Michael Barr, vice-chair for supervision at the Federal Reserve, on Monday unveiled regulatory changes for institutions with $100bn or more in assets, proposing harsher capital standards that will require banks to stow away additional capital which can be used to absorb any losses.

“The comprehensive set of proposals that I have described here today would significantly strengthen our financial system and prepare it for emerging and unanticipated risks, such as those that manifested themselves in the banking system earlier this year,” he said at an event hosted by the Bipartisan Policy Center in Washington DC.

The proposals come months after three of the four largest failures of federally insured banks in US history — Silicon Valley Bank, Signature Bank and First Republic — sparked fears about the resilience of regional lenders. All three failed banks had more than $100bn in assets but were below the current $250bn threshold for more stringent requirements.

Crucially, the new rules would also require banks with more than $100bn in assets to report the effect of losses on their assets on their capital levels, which, Barr said “improve the transparency of regulatory capital ratios, since it would better reflect banking organisations’ actual loss-absorbing capacity”. SVB had been exempt from that rule due to its size and the sudden losses that it took when it sold assets spooked investors and depositors.

“In an obvious way, the failures of SVB and other banks this spring were a warning that banks need to be more resilient, and need more of what is the foundation of that resilience, which is capital,” Barr said.

He said the changes would increase capital requirements across the US banking industry, but “would principally raise capital requirements for the largest, most complex banks”.

The proposed new banking rules will come in two forms: the final implementation of new international standards — the so-called Basel III endgame reforms — and a holistic review of capital rules that Barr had announced last year.

US bank executives have been nervously awaiting the new proposals for months.
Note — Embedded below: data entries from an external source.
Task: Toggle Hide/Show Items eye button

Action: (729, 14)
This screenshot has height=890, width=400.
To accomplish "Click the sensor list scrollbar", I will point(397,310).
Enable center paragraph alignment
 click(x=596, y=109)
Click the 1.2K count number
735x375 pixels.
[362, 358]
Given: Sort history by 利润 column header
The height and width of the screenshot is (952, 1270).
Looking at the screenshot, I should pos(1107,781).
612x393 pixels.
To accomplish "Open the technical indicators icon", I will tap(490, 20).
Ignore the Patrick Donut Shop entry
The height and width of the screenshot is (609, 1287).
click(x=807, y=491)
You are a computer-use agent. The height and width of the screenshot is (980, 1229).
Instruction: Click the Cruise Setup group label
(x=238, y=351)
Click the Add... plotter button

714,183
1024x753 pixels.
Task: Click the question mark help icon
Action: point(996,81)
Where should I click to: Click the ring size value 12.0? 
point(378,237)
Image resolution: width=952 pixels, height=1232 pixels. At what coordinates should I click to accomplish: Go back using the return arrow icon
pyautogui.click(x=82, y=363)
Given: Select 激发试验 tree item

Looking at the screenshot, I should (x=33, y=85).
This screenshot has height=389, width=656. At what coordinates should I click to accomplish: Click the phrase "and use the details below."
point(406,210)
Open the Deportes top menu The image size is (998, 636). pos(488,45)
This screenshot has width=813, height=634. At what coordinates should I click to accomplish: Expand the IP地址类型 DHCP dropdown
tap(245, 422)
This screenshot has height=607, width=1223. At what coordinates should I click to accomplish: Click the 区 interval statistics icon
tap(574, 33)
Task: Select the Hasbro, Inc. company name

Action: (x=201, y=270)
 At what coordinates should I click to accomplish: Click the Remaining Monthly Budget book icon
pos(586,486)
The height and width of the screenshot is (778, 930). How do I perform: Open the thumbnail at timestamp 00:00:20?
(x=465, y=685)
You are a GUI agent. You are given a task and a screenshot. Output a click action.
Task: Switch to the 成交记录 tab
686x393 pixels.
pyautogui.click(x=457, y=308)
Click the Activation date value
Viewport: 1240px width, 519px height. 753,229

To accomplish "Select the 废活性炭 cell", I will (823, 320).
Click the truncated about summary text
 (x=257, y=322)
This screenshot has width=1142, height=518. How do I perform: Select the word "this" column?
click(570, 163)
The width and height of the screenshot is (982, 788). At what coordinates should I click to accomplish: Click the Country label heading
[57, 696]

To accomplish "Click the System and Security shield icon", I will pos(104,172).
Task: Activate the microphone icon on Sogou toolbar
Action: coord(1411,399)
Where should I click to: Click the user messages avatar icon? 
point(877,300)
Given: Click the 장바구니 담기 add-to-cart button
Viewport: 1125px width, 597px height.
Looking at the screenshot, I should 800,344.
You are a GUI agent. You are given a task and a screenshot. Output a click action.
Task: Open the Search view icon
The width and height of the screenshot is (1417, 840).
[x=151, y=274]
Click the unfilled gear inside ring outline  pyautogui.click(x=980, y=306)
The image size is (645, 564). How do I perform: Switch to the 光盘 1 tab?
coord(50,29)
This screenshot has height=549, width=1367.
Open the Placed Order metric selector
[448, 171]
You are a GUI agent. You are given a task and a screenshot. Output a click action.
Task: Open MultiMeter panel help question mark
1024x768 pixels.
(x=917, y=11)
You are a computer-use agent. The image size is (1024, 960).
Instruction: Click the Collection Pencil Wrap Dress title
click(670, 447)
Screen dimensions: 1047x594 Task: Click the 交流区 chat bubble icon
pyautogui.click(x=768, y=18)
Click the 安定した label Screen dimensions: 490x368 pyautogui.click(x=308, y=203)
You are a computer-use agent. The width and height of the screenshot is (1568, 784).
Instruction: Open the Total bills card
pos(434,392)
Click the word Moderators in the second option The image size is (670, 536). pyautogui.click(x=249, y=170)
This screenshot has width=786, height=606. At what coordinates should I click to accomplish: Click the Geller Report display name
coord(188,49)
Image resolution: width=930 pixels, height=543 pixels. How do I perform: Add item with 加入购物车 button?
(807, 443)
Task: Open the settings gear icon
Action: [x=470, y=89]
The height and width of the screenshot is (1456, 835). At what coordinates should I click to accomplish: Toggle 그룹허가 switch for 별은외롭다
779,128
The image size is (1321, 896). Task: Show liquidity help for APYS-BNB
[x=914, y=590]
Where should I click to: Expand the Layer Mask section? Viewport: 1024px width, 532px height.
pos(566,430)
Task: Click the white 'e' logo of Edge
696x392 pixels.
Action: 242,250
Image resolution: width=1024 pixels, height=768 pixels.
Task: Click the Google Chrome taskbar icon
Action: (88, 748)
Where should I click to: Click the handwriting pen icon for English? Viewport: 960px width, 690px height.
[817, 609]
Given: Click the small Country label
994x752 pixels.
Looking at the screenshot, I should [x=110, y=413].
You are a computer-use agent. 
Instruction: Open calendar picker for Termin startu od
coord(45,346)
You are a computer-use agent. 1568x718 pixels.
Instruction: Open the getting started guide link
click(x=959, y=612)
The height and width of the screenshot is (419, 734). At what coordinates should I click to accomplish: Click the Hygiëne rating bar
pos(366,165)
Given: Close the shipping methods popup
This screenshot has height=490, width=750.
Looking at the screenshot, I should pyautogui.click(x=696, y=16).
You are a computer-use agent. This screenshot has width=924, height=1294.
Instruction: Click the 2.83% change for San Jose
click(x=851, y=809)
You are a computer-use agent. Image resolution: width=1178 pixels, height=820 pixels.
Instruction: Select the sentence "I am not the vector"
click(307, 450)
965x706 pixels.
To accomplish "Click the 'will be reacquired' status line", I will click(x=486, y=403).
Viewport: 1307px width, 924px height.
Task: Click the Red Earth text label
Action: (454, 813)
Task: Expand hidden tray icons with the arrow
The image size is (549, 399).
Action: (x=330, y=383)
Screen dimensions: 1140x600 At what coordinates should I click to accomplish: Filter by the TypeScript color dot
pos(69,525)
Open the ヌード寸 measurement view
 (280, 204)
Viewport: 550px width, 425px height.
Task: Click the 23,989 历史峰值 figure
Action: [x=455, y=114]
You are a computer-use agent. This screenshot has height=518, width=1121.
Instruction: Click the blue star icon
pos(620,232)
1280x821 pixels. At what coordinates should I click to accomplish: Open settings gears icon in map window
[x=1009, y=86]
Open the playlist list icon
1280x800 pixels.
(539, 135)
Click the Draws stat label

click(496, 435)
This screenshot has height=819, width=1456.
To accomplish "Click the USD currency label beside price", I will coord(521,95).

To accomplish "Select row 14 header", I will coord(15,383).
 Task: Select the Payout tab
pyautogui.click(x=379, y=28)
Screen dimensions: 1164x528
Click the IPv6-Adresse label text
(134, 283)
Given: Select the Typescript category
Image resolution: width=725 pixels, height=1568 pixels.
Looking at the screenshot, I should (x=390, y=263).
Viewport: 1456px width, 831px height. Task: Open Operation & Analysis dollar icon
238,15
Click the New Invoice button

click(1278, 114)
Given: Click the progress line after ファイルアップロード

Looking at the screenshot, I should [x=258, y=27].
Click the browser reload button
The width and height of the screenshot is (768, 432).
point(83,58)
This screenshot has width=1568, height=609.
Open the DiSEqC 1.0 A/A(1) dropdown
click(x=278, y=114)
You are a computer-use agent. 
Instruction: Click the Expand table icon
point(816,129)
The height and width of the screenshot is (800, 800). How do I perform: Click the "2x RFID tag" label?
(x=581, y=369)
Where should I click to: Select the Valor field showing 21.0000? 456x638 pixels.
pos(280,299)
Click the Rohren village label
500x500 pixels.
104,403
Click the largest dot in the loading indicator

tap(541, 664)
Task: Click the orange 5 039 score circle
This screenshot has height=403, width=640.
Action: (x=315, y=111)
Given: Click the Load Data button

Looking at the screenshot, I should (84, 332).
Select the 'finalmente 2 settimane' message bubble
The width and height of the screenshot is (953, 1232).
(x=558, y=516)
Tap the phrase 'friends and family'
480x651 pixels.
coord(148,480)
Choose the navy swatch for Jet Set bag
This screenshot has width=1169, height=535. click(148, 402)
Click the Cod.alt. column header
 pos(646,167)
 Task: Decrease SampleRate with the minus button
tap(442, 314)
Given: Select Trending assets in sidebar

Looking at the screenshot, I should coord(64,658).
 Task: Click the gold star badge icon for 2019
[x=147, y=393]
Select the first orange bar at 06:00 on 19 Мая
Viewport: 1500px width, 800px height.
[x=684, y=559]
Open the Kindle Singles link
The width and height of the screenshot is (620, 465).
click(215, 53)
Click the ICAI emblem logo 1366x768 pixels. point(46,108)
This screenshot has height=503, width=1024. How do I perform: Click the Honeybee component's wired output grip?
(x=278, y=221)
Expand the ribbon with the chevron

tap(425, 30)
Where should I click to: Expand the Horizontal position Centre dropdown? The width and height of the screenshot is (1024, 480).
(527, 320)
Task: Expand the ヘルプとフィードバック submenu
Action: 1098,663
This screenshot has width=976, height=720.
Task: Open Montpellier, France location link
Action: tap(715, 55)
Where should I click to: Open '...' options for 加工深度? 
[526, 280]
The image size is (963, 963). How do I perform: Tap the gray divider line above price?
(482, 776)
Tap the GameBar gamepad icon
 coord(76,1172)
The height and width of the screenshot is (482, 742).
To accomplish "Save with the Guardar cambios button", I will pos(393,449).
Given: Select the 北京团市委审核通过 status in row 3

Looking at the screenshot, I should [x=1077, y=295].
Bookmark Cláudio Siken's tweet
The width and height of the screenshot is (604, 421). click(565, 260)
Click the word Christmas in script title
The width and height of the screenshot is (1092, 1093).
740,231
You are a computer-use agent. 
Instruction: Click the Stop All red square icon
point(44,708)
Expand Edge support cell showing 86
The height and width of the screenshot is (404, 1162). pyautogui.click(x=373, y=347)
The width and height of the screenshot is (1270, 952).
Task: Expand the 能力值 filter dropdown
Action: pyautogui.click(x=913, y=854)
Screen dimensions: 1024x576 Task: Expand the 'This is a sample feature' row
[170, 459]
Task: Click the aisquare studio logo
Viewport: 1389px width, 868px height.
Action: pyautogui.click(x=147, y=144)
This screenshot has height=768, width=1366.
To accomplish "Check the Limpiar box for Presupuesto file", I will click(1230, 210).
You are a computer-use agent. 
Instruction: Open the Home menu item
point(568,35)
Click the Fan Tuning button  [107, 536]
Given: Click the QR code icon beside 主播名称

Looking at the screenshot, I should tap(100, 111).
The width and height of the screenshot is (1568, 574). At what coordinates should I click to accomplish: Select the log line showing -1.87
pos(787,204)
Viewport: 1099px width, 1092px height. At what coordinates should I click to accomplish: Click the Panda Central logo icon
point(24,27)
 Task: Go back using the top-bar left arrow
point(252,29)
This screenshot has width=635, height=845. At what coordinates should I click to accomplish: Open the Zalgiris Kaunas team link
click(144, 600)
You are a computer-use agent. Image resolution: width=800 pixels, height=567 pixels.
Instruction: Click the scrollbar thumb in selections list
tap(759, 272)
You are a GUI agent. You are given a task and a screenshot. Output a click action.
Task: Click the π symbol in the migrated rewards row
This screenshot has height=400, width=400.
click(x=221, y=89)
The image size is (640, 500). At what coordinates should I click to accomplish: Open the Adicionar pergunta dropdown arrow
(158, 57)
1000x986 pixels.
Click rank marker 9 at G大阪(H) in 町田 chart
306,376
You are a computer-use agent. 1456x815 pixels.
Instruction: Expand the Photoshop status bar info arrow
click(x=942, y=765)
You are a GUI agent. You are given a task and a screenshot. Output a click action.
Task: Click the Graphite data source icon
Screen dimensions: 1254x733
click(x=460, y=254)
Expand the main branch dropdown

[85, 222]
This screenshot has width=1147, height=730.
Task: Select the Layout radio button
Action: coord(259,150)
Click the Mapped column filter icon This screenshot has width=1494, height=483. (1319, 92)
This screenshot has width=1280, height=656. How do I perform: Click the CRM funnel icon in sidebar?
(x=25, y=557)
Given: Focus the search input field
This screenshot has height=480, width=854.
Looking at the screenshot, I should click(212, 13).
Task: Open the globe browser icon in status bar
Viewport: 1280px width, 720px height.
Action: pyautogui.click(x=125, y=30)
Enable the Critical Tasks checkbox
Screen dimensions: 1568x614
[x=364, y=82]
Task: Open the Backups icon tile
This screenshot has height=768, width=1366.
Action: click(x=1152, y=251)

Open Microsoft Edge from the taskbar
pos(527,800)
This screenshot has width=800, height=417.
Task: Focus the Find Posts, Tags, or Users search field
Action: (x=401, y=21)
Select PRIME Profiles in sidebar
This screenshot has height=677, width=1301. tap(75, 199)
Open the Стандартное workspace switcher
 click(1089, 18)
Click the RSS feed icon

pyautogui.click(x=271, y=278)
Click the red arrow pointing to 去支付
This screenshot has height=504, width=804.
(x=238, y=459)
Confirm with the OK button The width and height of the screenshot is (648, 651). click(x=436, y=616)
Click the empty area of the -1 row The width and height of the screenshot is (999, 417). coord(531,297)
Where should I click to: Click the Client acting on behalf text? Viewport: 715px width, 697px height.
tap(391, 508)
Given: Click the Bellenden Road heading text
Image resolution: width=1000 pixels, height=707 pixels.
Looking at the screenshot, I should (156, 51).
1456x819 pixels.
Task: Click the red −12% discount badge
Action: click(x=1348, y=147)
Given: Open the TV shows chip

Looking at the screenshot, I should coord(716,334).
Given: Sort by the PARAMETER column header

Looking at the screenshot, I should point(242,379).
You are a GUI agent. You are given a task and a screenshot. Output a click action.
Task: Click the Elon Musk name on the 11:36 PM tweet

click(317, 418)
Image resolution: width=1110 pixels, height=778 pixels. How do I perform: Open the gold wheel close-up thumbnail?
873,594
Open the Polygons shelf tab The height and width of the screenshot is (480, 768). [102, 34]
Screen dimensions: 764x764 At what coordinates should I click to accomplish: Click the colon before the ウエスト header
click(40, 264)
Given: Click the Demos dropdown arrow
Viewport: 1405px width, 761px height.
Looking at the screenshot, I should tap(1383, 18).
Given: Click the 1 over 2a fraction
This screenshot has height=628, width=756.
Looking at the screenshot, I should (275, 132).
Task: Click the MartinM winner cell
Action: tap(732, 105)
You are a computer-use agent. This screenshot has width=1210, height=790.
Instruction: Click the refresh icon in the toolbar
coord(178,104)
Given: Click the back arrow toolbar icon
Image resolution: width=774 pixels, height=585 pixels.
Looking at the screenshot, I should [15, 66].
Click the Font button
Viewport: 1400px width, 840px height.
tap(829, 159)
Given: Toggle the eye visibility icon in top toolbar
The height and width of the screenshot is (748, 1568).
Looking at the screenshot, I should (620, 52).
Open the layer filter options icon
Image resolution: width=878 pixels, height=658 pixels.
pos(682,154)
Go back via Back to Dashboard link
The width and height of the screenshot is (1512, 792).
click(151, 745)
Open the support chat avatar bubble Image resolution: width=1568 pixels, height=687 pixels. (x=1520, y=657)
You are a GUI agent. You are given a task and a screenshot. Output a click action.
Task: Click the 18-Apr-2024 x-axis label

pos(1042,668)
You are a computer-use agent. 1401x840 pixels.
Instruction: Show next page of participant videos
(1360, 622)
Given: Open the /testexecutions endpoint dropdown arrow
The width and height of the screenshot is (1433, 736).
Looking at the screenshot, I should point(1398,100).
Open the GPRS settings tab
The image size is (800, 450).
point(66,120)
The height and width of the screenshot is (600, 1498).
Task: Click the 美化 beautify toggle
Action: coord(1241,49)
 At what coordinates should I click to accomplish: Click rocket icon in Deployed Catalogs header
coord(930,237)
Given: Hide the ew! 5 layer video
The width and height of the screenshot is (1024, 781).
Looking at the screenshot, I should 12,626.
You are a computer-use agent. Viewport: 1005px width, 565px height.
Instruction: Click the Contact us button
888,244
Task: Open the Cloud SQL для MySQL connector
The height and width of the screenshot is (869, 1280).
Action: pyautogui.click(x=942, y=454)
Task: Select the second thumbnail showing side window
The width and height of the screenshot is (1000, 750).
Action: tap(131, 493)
Morgan Stanley’s chief executive James Gorman said last month that the first proposed numbers around the new Basel rules would be “ugly” for the industry, but that the proposals could be amended during a long comment period.

Most jurisdictions that have already implemented the Basel reforms applied the rules to all of their banks. However, the US, with its more fragmented banking system and more than 4,000 banks, is an outlier and has taken a size-based tiers approach.

Barr emphasised on Monday that alterations to the current system would go through a standardised rulemaking process, which would allow “all interested parties ample time to weigh in on the proposed changes”. There would also be an extensive phase-in period to ensure a smooth transition.

Among the other changes, Barr proposed a more “transparent and consistent” approach to assessing banks’ individual credit and market risks, ending the practice of institutions putting forward their own individual assessments, which he said often “underestimate” potential problems.

He proposed broadening the scope of the Fed’s annual stress tests to evaluate a wider range of risks.

Barr also said he planned changes around a capital surcharge currently applied to the so-called global systemically important banks (G-Sibs).

Specifically, Barr said he would tailor rules to reduce the incentives for banks to do “window dressing” and temporarily alter a balance sheet to obtain a lower G-Sib surcharge, as well as reduce the increments at which additional capital is required to lessen “cliff effects”.

Barr opted against making any adjustments to how banks calculate their so-called supplementary leverage ratios (SLRs), which requires large banks to have capital equal to at least 3 per cent of their assets, or 5 per cent for the largest systemically important institutions. He rejected lobbying from lenders who wanted Treasuries and cash reserves exempted and cited liquidity concerns in US government bond markets.